WORK TO COMPLETE
• a. In the passage on naval tombstone promotions, in what year did Congress specify that only captains could retire as commodores?
• b. Name every person mentioned by name in the passage on naval tombstone promotions.
• c. Carry on the passage on naval tombstone promotions from its final sentence.

EXCERPTED PASSAGE

Start

A staff corps officer's right to retire as a commodore could even survive the demise of his staff corps. In 1925, retired line officer Frank W. Bartlett, originally an officer in the Engineer Corps, successfully argued that he should have been retired as a commodore instead of a captain, even though he had transferred to the line along with the rest of the Engineer Corps in 1899.

Lieutenants retired as commodores

Although intended for captains, the wording of the law allowed staff corps officers of any rank to retire as a commodore after enough years of service. In 1913, two civilian professors at the Naval Academy, Nathaniel M. Terry and W. Woolsey Johnson, were commissioned by special act of Congress in the grade of professor of mathematics with the rank of lieutenant. When Terry retired in 1917, his combined service as civilian professor and commissioned officer in the Corps of Professors of Mathematics exceeded 45 years, so he was placed on the retired list with the rank of commodore and a pay raise, since the retired pay of a commodore exceeded his active-duty pay as a lieutenant. Johnson received the same four-grade promotion from lieutenant to commodore when he retired in 1921.

Two lieutenants in the Pay Corps and Construction Corps were promoted to commodore when they retired after more than 40 years of mostly enlisted service. After 38 years as a paymaster's clerk or chief pay clerk, Edward F. Delaney received an emergency commission during World War I as an assistant paymaster with the rank of ensign, rising to passed assistant paymaster with the rank of lieutenant by 1922, when he retired at the age of 64 with a promotion to commodore. Ellis W. Craig was commissioned as a naval constructor with the rank of lieutenant in 1921 and retired as a commodore in 1924, after only 3 years as a commissioned officer and 39 years as an enlisted man, warrant officer, or chief warrant officer. The Comptroller General of the United States argued that the law "was not designed to establish the military monstrosity of requiring the promotion to the flag rank of commodore of one who had served practically all his career in the Navy in a grade ranking with but after ensign" and tried to void both promotions, but was overruled by the Court of Claims.

After the Attorney General of the United States confirmed that Terry was entitled to his tombstone promotion, the Navy began appealing for Congress to stop lieutenants from retiring as commodores. In 1925, Congress closed the loophole by specifying that only captains could retire as commodores. The law was repealed altogether in 1926 except for the Corps of Professors of Mathematics, which was scheduled to dissolve when its last commissioned professor retired, since new appointments in that corps had been halted in 1916. The Officer Personnel Act of 1947 repealed this law even for professors of mathematics, all of whom were long since retired.

Marine Corps colonels with 40 years of service

The 1916 naval appropriation act authorized Marine Corps colonels to retire as brigadier generals after 45 years of service, or after 40 years of service if they retired at age 64, mirroring the tombstone promotion to commodore in Navy staff corps.

No Marine Corps colonel then on the active list had served long enough to qualify for this promotion yet, but a number of senior Army colonels did have more than 40 years of service already. Army chief of staff Hugh L. Scott asked Congress to give the same promotion to the Army, since "otherwise the Army becomes the object of comparison with what may seem to be the more favored branch of Congress". Instead, the 1917 naval appropriation act simply withdrew the tombstone promotion from the Marine Corps, only nine months after it was extended.

End

SOURCE DATA
Start

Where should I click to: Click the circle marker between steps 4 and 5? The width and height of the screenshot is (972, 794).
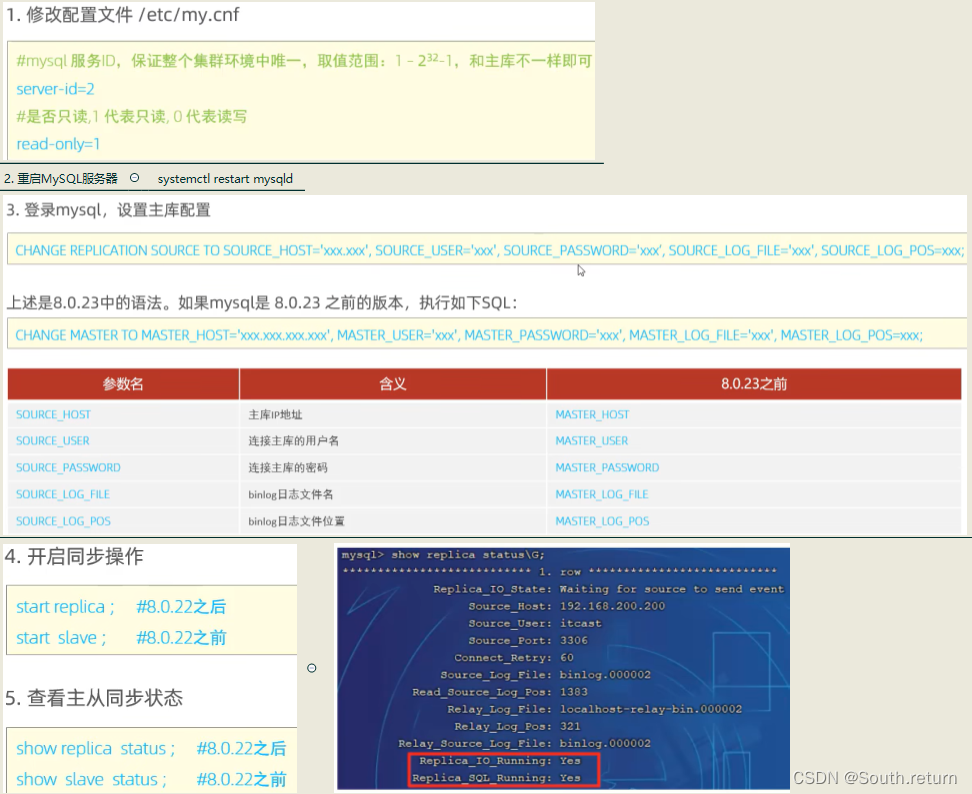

End

ANSWERS TO THE EXERCISE
• a. 1925

• b. Frank W. Bartlett, Nathaniel M. Terry, W. Woolsey Johnson, Edward F. Delaney, Ellis W. Craig, Hugh L. Scott

• c.
Coast Guard officers with 40 years of service
In 1923, Coast Guard officers with 40 years of service were authorized to retire with the rank and retired pay of the next higher grade. For captains, the next higher grade for this purpose was commodore, until it was changed retroactively to rear admiral (lower half) in 1937.

Like Navy staff corps during the nineteenth century, the Coast Guard was so small that its officers had little chance of reaching flag rank or even captain, so the promotion was meant as an incentive for officers to complete a full 40-year career. Flag grades did not exist in the Coast Guard, whose commandant held only the ex officio rank of rear admiral and reverted to his permanent grade of captain upon leaving office, so a tombstone promotion was the only way Coast Guard officers could retire with the same rank and pay as officers with comparable length of service in the much larger Navy.

Only 21 Coast Guard officers received this type of promotion. In 1947, flag grades were established in the Coast Guard, giving its officers the same promotion opportunities as their Navy counterparts, so at the Coast Guard's request, Congress repealed the 40-year tombstone promotion when it codified the various Coast Guard statutes into positive law in 1949.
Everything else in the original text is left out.